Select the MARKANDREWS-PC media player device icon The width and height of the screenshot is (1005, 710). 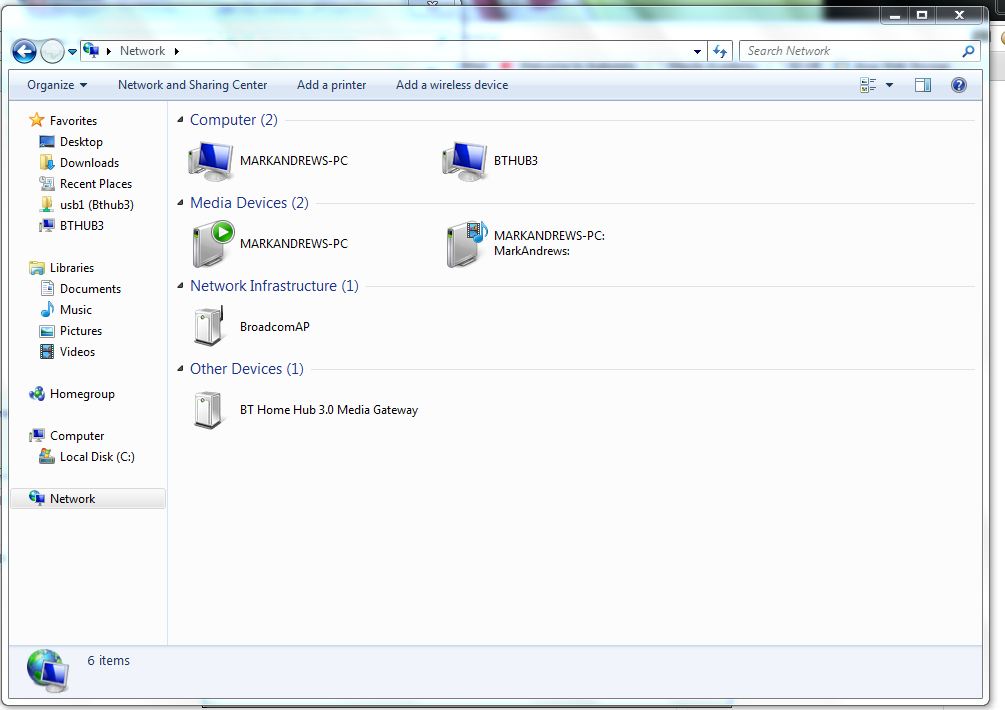pos(211,244)
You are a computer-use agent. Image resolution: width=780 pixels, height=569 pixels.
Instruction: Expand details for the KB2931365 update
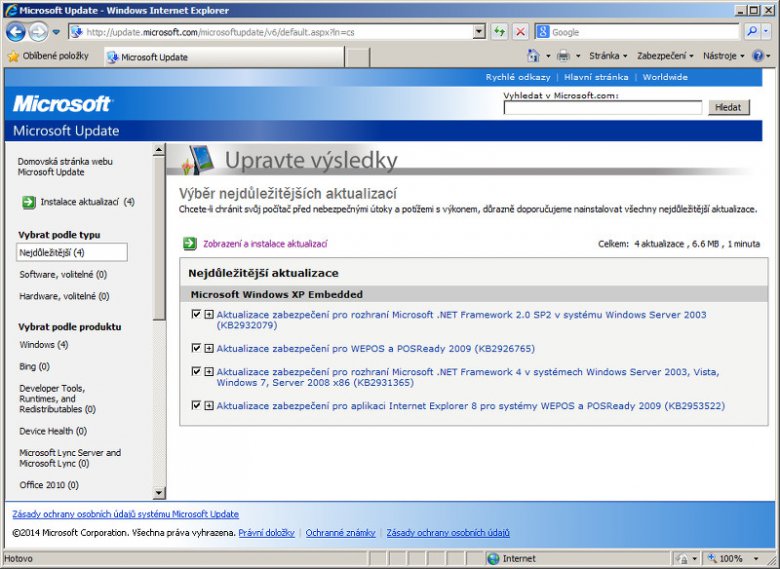pos(209,371)
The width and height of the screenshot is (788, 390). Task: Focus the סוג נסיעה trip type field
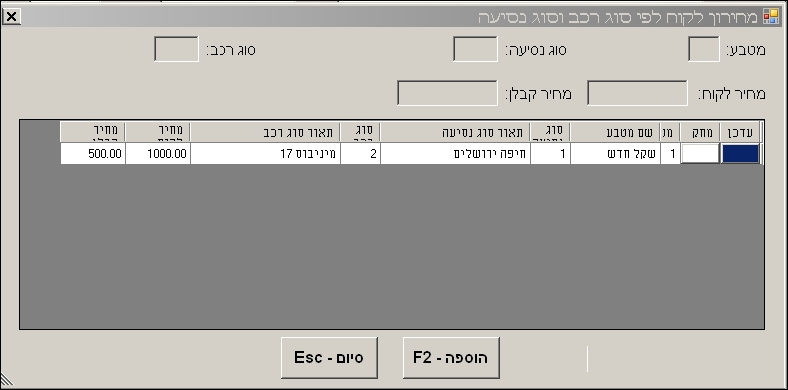click(475, 49)
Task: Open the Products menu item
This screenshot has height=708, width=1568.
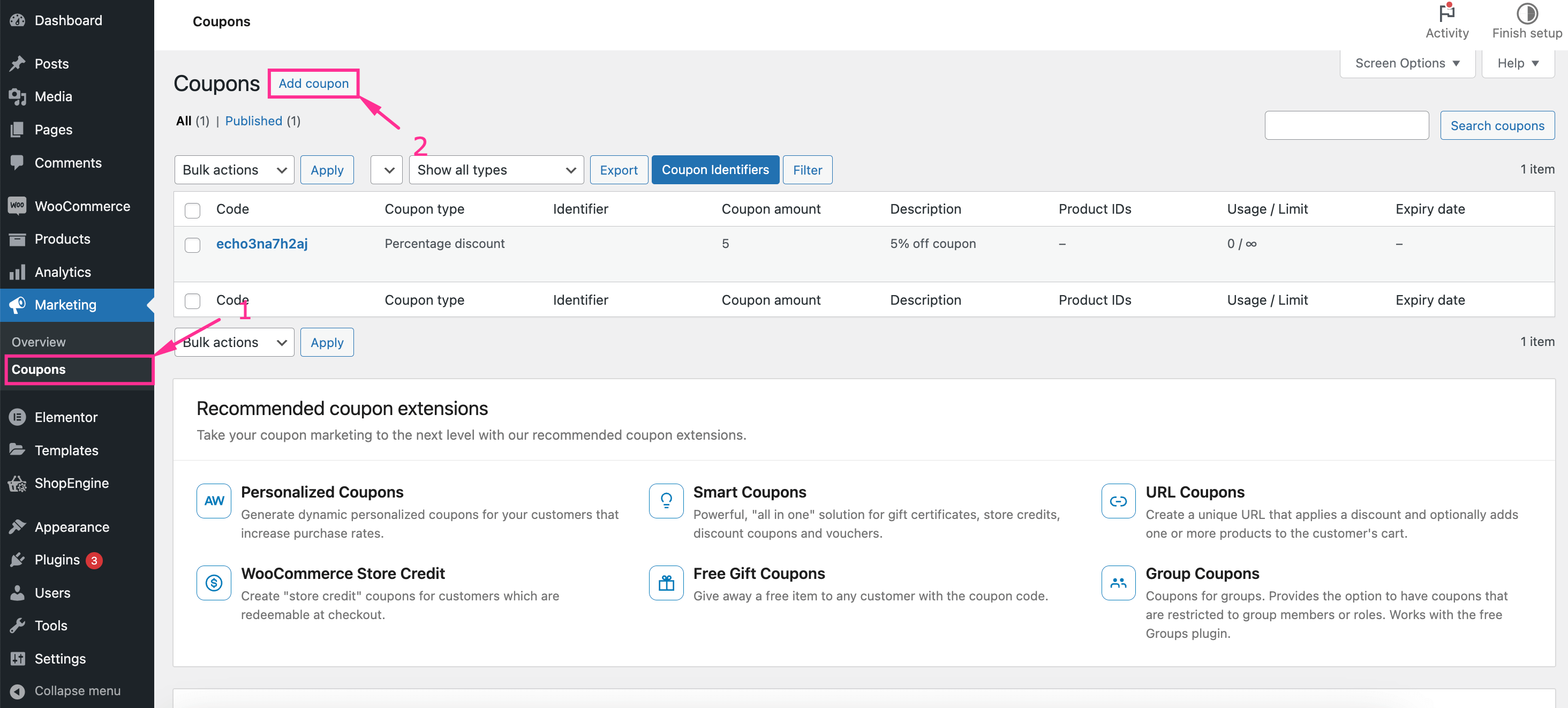Action: click(62, 239)
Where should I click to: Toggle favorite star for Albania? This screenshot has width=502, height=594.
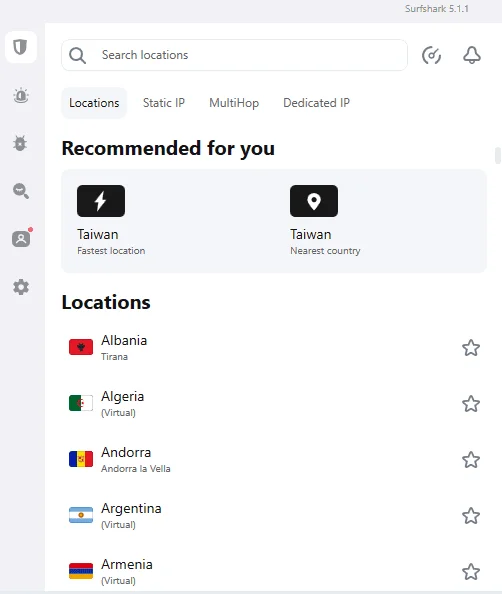(x=471, y=348)
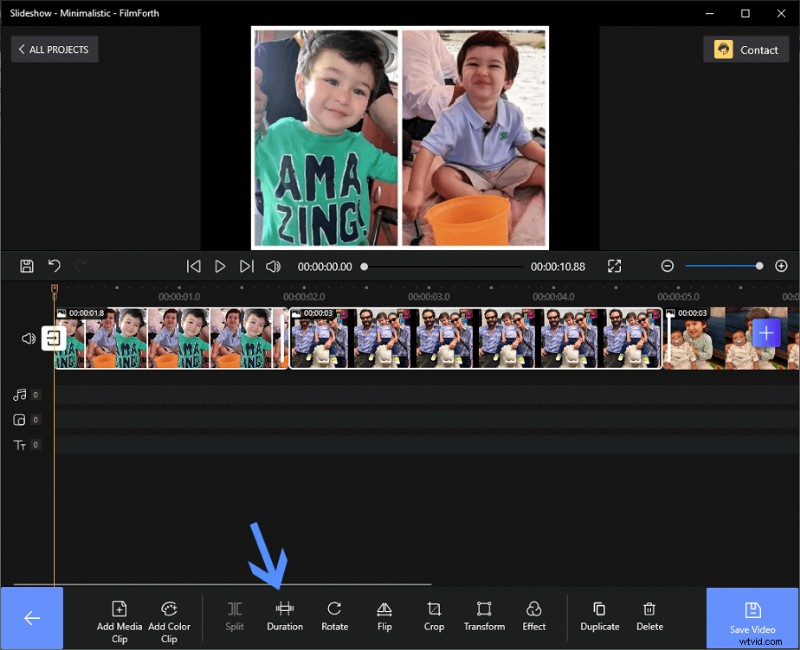Toggle fullscreen preview mode
This screenshot has height=650, width=800.
pos(614,266)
....
Objective
Edit the lines that open with the one containing "Where should I" and close at the end of the records. Replace "Albania" with "Armenia", change nothing else, and leave the pictures out of your answer.

Result
Where should I click to: Toggle favorite star for Armenia? This screenshot has width=502, height=594.
(x=471, y=348)
Toggle fullscreen preview mode
This screenshot has height=650, width=800.
pos(614,266)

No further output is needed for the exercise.